Los roles son muy parecidos al del acoso físico: la acción de la persona que directamente hostiga se complementa con la conducta de quienes jalean, apoyan discretamente o mantienen una temerosa inacción que acaba siendo cómplice de todo el engranaje anterior. Este último comportamiento es el de los llamados "bystanders", es decir, los espectadores paralizados por el miedo. En Finlandia, que ha puesto en práctica el exitoso método antiacoso Kiva, se trabaja específicamente el cambio de actitud de los bystanders, de manera que el acosador se quede solo.

A todo ello contribuye la denominada "desconexión moral", un catálogo de recursos para la justificación del hostigamiento con el fin de evitar el compromiso ético, es decir, tener que marcarse en contra. Algunos de esos recursos son la culpabilización de la víctima -"algo ha hecho"- o la minimización de las consecuencias del maltrato -"no es para tanto"-.

Esta ecuación de conductas se reproduce en la red en una suerte de avatares o versiones 2.0 de cada rol. Pero, además, la mirada pública se amplifica volviéndose inabarcable. Así, al menos, la percibe la víctima, incrementando de esta manera su sufrimiento. Lanzar un insulto a las redes es como potenciar la capacidad destructiva de un explosivo.

En los últimos años han proliferado programas de actuación específicos contra el ciberbullying en el contexto de los protocolos antiacoso y de convivencia de los centros educativos. Son nuevas versiones de preocupaciones antiguas.

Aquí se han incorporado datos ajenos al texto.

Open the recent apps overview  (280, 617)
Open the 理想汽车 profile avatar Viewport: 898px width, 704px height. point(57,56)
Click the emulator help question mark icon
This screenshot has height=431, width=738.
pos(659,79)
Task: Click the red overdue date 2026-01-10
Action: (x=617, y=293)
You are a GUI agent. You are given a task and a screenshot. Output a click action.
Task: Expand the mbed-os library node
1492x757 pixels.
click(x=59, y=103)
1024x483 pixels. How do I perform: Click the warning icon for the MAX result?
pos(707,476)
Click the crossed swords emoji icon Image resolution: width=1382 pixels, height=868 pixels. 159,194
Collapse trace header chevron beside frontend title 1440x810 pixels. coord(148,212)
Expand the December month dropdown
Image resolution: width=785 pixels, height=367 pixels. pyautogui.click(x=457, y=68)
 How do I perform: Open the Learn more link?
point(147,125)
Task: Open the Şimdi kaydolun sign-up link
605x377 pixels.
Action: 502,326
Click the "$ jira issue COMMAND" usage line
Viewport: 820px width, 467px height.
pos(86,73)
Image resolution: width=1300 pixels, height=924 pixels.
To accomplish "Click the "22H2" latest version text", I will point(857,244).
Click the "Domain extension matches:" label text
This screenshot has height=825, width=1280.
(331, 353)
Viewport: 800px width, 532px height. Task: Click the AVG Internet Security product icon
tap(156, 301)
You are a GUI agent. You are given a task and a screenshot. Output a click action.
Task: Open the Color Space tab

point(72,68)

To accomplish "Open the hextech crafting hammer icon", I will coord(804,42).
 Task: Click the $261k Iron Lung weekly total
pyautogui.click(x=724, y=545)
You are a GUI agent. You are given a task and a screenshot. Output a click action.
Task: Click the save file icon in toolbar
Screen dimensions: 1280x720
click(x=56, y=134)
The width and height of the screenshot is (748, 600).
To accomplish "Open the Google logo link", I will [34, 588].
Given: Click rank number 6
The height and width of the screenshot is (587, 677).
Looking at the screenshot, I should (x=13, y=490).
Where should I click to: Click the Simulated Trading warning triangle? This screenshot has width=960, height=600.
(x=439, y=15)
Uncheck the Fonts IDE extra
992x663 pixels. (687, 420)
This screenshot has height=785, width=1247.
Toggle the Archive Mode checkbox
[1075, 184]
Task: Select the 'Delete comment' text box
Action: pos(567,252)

De ello se ha hablado estos días en La Laboral, en la jornada sobre "La convivencia escolar como factor de éxito en los centros educativos" organizada por la consejería asturiana de Educación.

Después de escuchar el relato de experiencias en otras comunidades autónomas como País Vasco o Castilla y León, la conclusión es clara: no es suficiente la implicación de equipos directivos, profesorado y familias, la clave está en la acción de los propios chicos y chicas. En la prevención, comprendiendo y ayudando a comprender el uso óptimo de las redes sociales, y en caso de conductas de acoso, identificándolas y colaborando en su neutralización.

Cada aula -ésa es mi experiencia- es una mínima reproducción de la sociedad. En ella, chicos y chicas ensayan lo que ya son y lo que serán como madres y padres, profesionales, ciudadanos, personas conectadas física y virtualmente al mundo. De la misma forma, la vida sigue siendo un aula, donde cada día se aprende y desaprende. Y el liderazgo del cambio reside en quien está aprendiendo y el modelo de persona que aspira a ser, una elección íntima en la que los demás ayudan pero uno o una decide.